Paid family leave is something almost everyone wants, and it’s important for workers to be able to take time off when a family or medical need arises. The great news is that paid family leave is on the rise, with the percentage of workers with access to paid family leave shooting up by 64% over the past five years.
But just as access to flexible and accommodating policies is rising, Democrats’ big-government socialism bill would halt that trend and impose a one-size-fits-all policy instead.
The problem is that liberal politicians propose a family leave policy that is unworkable and likely would be inaccessible to workers who need it most.
Here are four reasons why this new, unfunded entitlement shouldn’t make the cut in the big-government socialism wish list.

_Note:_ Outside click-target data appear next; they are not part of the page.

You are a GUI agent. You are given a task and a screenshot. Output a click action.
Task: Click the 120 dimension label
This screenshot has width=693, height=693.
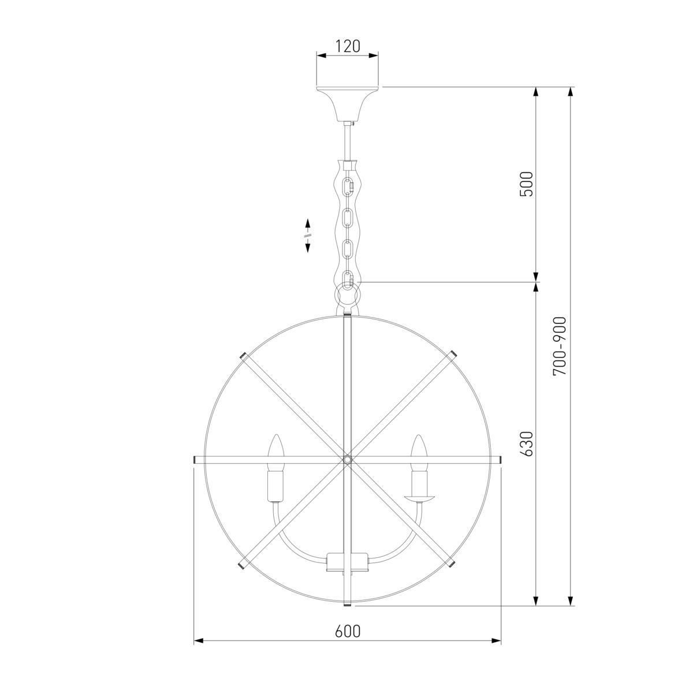(x=348, y=46)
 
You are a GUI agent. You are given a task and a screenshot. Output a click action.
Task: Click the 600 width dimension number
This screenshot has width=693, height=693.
(x=348, y=631)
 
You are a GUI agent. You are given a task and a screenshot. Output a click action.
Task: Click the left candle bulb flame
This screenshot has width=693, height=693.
(x=276, y=453)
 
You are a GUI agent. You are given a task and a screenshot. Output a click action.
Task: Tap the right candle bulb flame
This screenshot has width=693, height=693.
(x=418, y=453)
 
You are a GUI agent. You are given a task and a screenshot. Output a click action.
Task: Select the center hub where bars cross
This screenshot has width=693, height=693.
(x=347, y=459)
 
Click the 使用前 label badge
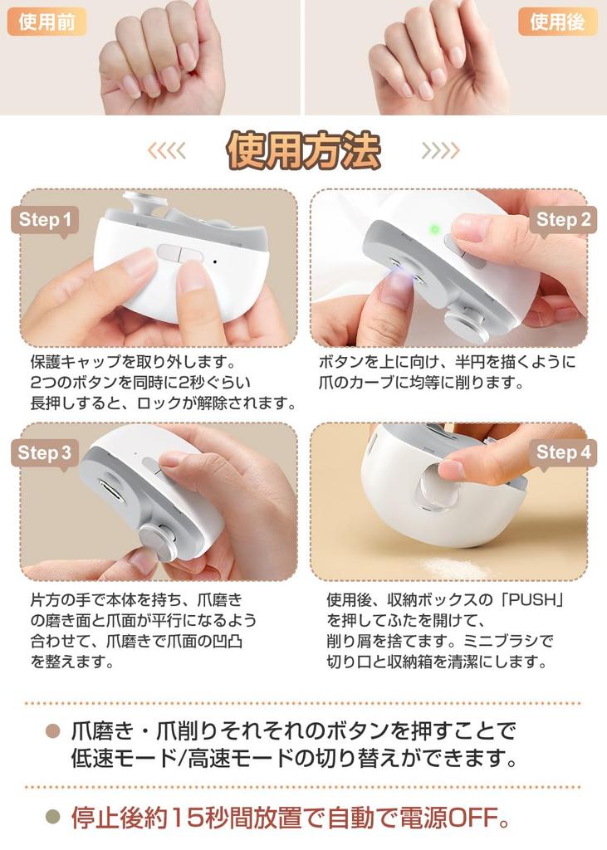tap(47, 22)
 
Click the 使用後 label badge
tap(558, 22)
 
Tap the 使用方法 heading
tap(303, 150)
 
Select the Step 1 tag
tap(45, 220)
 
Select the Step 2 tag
tap(563, 220)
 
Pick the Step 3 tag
tap(45, 453)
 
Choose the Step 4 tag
tap(563, 452)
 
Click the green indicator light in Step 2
tap(434, 229)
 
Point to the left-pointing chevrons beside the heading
tap(167, 150)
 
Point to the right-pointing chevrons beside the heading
tap(440, 150)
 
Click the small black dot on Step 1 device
tap(215, 261)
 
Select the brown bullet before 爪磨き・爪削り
tap(52, 732)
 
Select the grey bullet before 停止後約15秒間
tap(52, 818)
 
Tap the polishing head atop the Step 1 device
tap(146, 203)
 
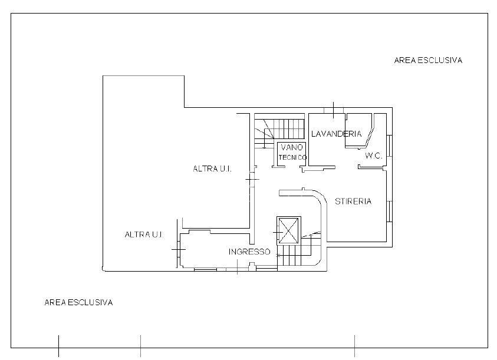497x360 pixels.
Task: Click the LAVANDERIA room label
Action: pos(336,134)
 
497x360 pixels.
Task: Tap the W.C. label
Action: pos(374,156)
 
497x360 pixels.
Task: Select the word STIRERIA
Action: pos(353,202)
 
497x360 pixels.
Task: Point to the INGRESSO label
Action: pos(249,252)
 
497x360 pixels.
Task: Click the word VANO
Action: pos(292,147)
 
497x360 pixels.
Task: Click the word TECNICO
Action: pos(292,157)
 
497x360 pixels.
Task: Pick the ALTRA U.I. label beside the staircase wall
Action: pos(212,169)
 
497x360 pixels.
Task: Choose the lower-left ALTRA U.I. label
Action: pos(144,235)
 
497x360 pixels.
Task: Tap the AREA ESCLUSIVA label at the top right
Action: pos(428,60)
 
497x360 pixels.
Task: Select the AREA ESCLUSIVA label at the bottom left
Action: pos(78,302)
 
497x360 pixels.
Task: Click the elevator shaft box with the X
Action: pos(288,230)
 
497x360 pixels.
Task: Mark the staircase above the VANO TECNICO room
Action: pos(279,128)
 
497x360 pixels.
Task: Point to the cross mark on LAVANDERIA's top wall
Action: pos(334,110)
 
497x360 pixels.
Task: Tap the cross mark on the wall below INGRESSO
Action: pos(238,267)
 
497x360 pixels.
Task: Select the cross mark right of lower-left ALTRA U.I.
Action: pos(179,249)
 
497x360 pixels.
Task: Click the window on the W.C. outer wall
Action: pos(390,146)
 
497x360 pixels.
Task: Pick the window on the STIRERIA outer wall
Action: pos(390,212)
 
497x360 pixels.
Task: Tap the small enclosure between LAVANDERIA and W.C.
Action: pos(358,131)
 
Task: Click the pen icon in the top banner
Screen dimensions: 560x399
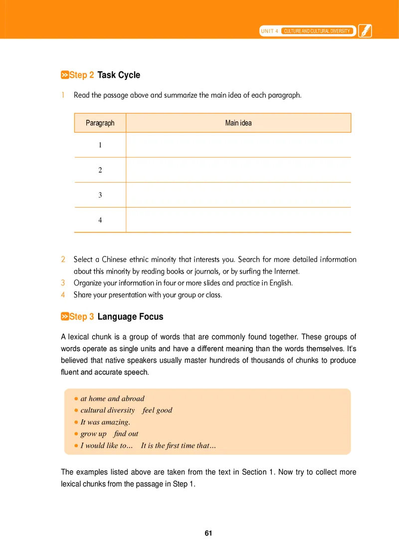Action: click(365, 30)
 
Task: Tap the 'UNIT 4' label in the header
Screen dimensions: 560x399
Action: click(269, 31)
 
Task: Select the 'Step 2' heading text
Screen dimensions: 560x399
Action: click(81, 75)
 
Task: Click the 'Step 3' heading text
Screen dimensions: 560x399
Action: click(81, 317)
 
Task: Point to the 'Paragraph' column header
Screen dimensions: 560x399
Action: click(100, 123)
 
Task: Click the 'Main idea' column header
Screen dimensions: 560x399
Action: click(238, 123)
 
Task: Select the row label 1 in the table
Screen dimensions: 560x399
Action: click(100, 145)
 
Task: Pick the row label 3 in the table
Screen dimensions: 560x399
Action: click(100, 195)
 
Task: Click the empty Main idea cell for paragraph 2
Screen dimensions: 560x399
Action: click(238, 170)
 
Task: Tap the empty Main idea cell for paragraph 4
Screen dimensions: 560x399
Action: click(238, 220)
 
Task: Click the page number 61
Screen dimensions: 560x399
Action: click(208, 533)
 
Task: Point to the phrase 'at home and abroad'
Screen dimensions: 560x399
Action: click(112, 399)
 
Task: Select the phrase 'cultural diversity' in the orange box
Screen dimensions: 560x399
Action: click(107, 410)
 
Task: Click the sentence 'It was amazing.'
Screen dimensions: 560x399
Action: click(105, 422)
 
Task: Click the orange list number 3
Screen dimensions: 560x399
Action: click(63, 283)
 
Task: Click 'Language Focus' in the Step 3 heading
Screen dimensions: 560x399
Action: click(130, 317)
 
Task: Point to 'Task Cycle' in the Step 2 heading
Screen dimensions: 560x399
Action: click(119, 75)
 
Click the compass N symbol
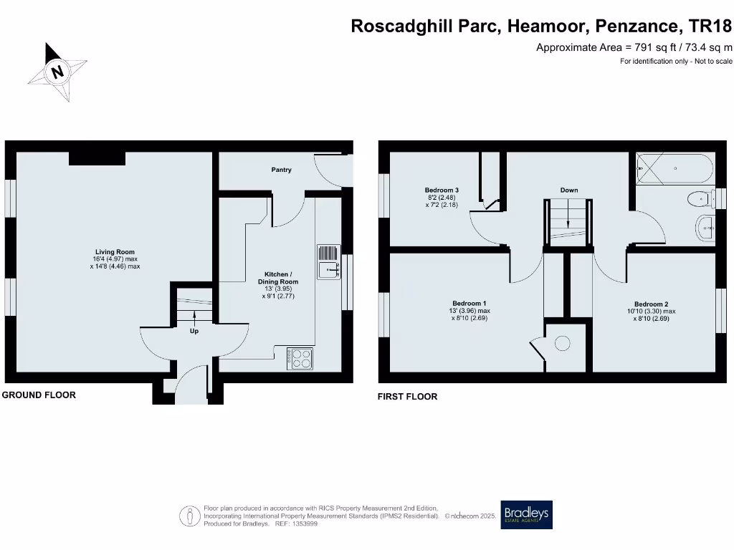coord(57,71)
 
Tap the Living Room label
coord(115,252)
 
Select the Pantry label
coord(281,170)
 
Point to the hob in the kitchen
coord(300,358)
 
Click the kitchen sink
coord(330,262)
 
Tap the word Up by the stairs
coord(194,332)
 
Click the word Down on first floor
coord(569,190)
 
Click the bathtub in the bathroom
coord(674,169)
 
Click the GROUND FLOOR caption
coord(39,395)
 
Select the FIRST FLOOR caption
coord(407,396)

1. Treasury says it can’t implement the program. Even with an extra $80 billion for an army of IRS enforcement agents, Treasury Department officials say they are not equipped to run a paid family leave program.

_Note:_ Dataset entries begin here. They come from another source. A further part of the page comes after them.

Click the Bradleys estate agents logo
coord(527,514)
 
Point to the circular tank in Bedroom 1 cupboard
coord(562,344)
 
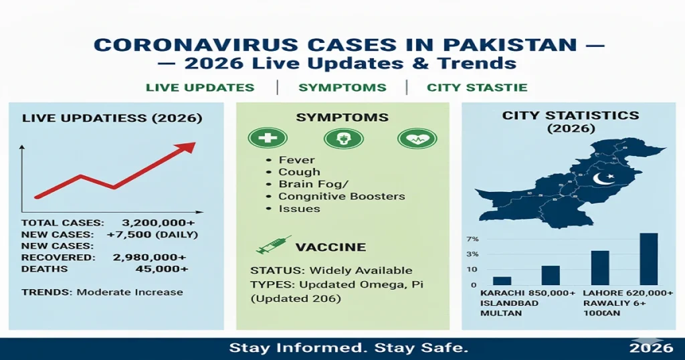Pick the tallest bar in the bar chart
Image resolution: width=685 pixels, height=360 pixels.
tap(648, 259)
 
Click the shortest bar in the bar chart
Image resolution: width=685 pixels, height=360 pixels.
tap(502, 281)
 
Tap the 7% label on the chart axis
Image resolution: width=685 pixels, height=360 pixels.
tap(472, 240)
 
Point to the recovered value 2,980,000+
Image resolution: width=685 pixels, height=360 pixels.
tap(155, 257)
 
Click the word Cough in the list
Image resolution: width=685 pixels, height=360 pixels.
tap(299, 173)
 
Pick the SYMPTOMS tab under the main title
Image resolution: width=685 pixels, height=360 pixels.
tap(342, 88)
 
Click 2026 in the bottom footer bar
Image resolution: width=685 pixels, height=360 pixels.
tap(651, 348)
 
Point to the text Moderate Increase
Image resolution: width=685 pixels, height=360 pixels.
tap(130, 292)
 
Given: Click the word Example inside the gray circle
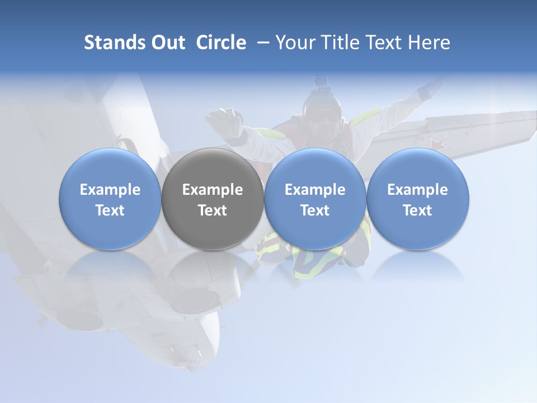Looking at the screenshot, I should pyautogui.click(x=213, y=190).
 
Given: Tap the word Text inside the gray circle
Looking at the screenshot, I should pyautogui.click(x=213, y=210).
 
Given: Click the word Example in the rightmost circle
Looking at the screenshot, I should pyautogui.click(x=418, y=190).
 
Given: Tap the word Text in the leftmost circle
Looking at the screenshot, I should pyautogui.click(x=110, y=210).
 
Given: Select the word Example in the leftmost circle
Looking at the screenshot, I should pyautogui.click(x=110, y=190).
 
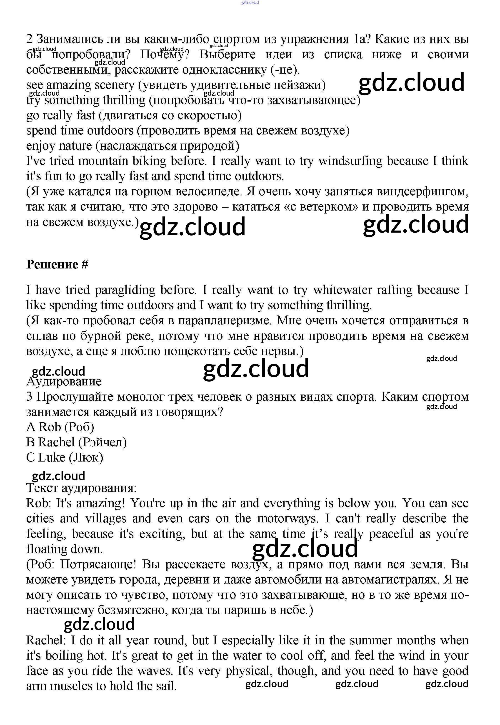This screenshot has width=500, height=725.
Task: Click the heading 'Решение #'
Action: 57,265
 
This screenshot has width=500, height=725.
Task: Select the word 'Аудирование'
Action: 64,382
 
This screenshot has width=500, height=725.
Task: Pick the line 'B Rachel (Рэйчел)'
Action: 76,442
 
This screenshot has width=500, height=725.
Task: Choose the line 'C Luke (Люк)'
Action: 65,458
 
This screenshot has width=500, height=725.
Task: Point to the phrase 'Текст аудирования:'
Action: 81,488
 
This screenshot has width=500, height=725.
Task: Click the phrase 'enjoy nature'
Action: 59,146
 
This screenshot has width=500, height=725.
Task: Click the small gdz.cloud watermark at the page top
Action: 250,3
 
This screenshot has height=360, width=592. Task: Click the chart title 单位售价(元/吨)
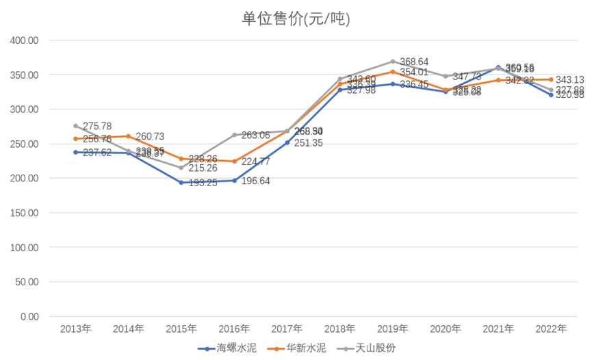click(296, 18)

According to a topline memo from Treasury officials to staff of the House Ways and Means Committee, “Treasury has no responsibility for large, permanent benefit entitlement programs.”

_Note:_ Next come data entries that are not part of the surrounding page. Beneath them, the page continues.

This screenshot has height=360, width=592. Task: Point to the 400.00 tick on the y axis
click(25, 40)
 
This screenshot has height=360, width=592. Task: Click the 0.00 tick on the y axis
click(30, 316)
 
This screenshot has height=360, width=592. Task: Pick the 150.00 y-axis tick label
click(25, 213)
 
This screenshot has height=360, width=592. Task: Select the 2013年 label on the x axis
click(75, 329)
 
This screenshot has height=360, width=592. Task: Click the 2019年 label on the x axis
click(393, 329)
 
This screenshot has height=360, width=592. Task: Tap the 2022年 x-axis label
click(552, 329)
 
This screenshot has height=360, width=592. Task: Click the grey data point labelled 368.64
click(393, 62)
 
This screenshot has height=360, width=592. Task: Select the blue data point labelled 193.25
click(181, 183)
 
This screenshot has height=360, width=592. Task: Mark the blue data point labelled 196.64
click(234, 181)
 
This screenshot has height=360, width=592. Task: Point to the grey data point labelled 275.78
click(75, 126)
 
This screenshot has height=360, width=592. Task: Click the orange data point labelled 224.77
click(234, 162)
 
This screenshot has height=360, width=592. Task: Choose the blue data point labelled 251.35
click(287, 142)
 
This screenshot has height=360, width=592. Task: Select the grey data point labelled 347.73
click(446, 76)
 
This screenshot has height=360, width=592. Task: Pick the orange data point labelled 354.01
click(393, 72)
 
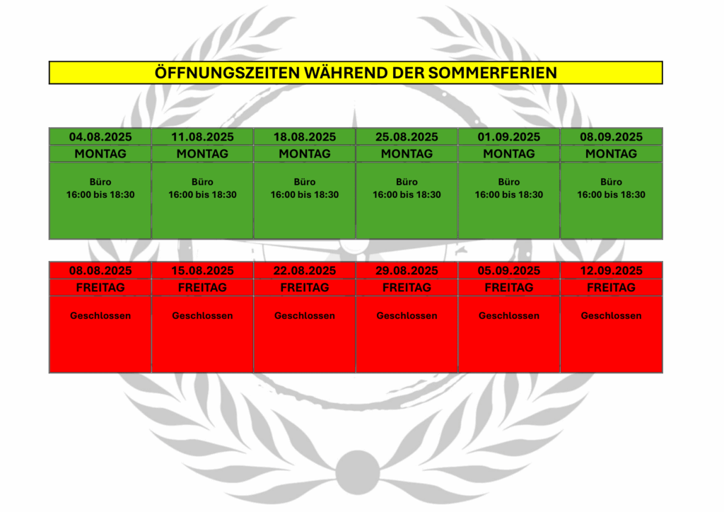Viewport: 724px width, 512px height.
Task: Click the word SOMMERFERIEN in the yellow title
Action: (492, 73)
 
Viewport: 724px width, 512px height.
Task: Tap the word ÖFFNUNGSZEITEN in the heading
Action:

“Treasury does not have the functional expertise” nor “the internal expertise,” officials said, and “is not staffed” to administer large entitlement programs offering permanent benefits.
The memo goes on to detail what would be required of the Treasury Department to manage the proposed program. Treasury would have to “create and staff an entirely new office (or division) to administer the paid leave benefit program, including determining individuals’ eligibility for the leave benefits and awarding grants to eligible States and employers that maintain leave programs.”
Treasury also would be “responsible for taking applications from individuals seeking the paid leave benefit, establishing a call center, and creating an appeals process for individuals to challenge denied benefits, among other administrative functions,” the memo says. “These are not Treasury functions.”
2. The program would provide the highest benefits to those with the highest incomes. For the birth of a child, this proposal would provide up to $5,540 to a single mom who makes $30,000 a year, and up to $28,000 for a married couple with $500,000 of income.
And unlike past proposals, no payroll tax would fund the benefits, so this is a purely regressive program. There’s zero rational for enacting new entitlement programs that disproportionately help high-income earners who already receive these benefits from their employers or their own incomes.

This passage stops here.